2023 dönemi çalışmalarında saptanan kare biçimli yapının inşa tekniği, taş cinsleri, taş ve çamurdan oluşan yapı malzemeleri ile plan şeması Kubaba Sunağı ile büyük benzerlikler göstermektedir. Kubaba Sunağı’nı pozisyonlayarak aynı hizada inşa edilmiş olması da gözönüne alındığında, bu yapının da bir sunak olduğu düşünülebilir.

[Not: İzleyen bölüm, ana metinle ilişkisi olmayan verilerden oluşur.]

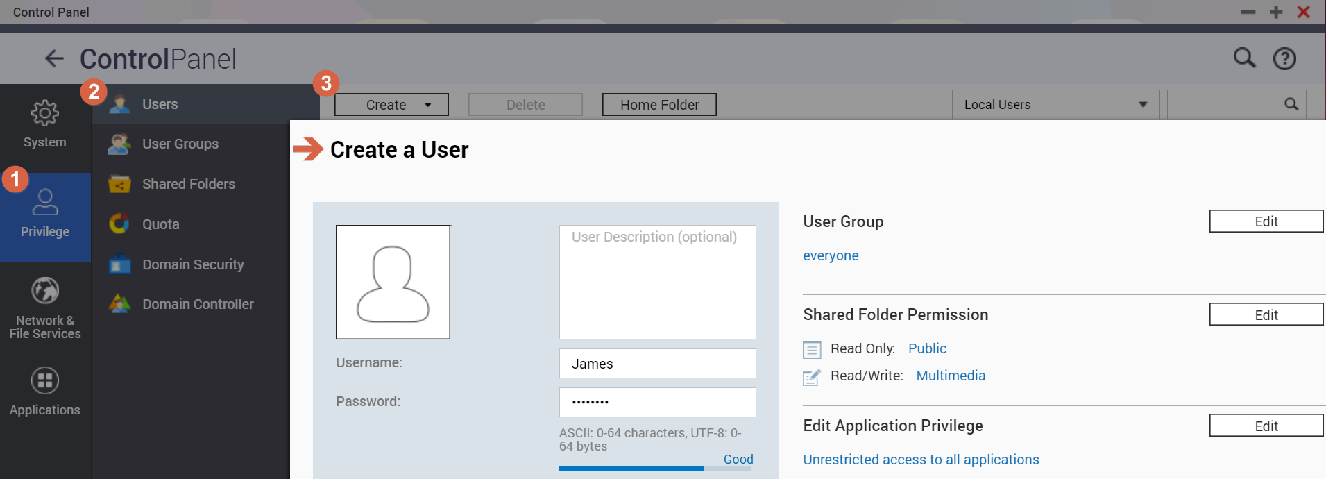This screenshot has width=1326, height=479.
Task: Open the Quota menu item
Action: click(x=160, y=224)
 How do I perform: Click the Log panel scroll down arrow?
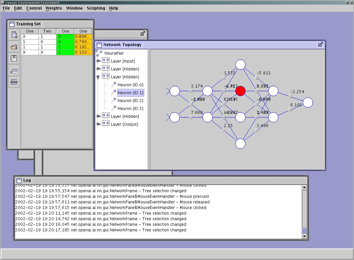click(304, 236)
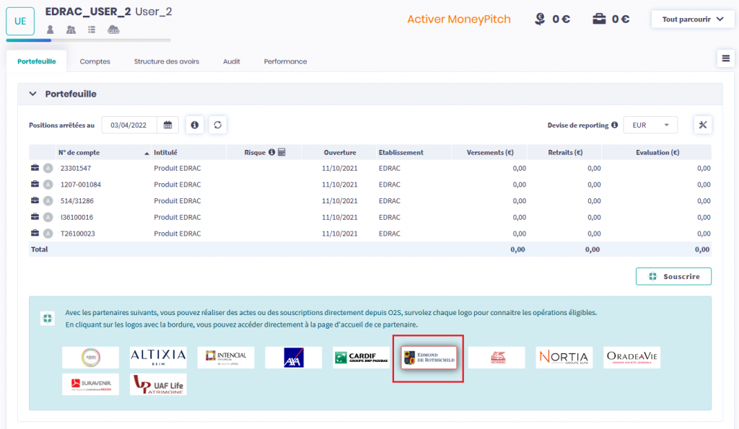This screenshot has height=429, width=739.
Task: Click the list icon under user name
Action: click(x=92, y=30)
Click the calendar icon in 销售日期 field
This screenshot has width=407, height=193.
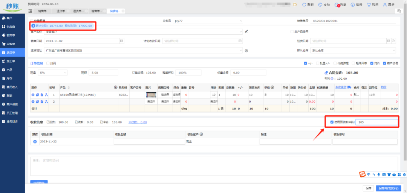coord(121,41)
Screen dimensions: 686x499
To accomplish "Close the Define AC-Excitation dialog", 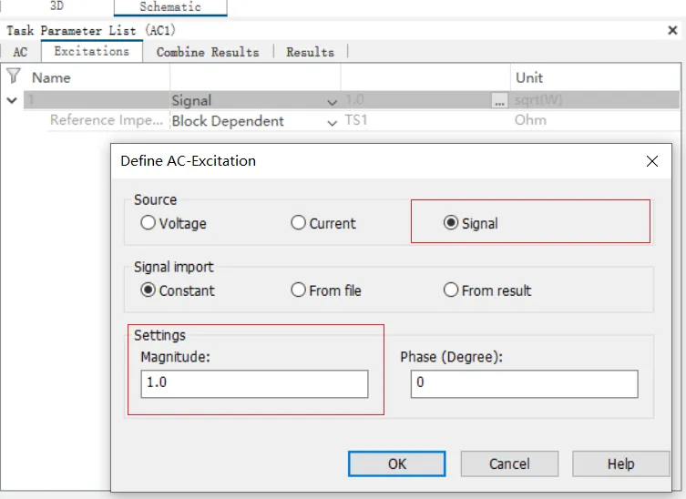I will (x=652, y=161).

Her iki sunak arasındaki yakın benzerlikler, bunların aynı dönemde, yani MÖ 600 civarlarında birlikte inşa edilmiş olduklarına işaret etmektedir.
Geç Frig kültürünün inanç sistemindeki Kubaba için yapılmış olduğu gözlenen bu iki sunağın ve kutsal alanın, MÖ 585’ten itibaren Anadolu’ya yayılmaya başlayan Magiler’le birlikte değişime uğramaya başladığı anlaşılmaktadır. Özellikle doğuda yer alan sunağın kuzeyine eklenen “Kutsal Ateş Ocağı” ile güneydoğusuna inşa edilen taş platform bu değişimin arkeolojik kanıtlarıdır. Bu müdahalelerle Kubaba için inşa edilmiş kare biçimli kutsal bir yapıya “Ateş Kültü” ile ilgili işlevler yüklenmiş olduğu gözlenmektedir.
Güneydoğudaki platform ise çok büyük olasılıkla üzerinde ateş yanan bir yapı olarak tasarlanmıştı. Orijinal yüksekliği çok büyük olasılıkla 3 metreyi bulmuş olan platformun üzerinde yanan ateş, yerleşmede bir ateşgede olduğunu işaret etmek için kullanılıyordu. Mimari kalıntıların yanısıra saptanan tunç bir levha ile çanak-çömlek parçaları, Oluz Höyük’teki Med varlığının diğer arkeolojik kanıtlarını oluşturmaktadır.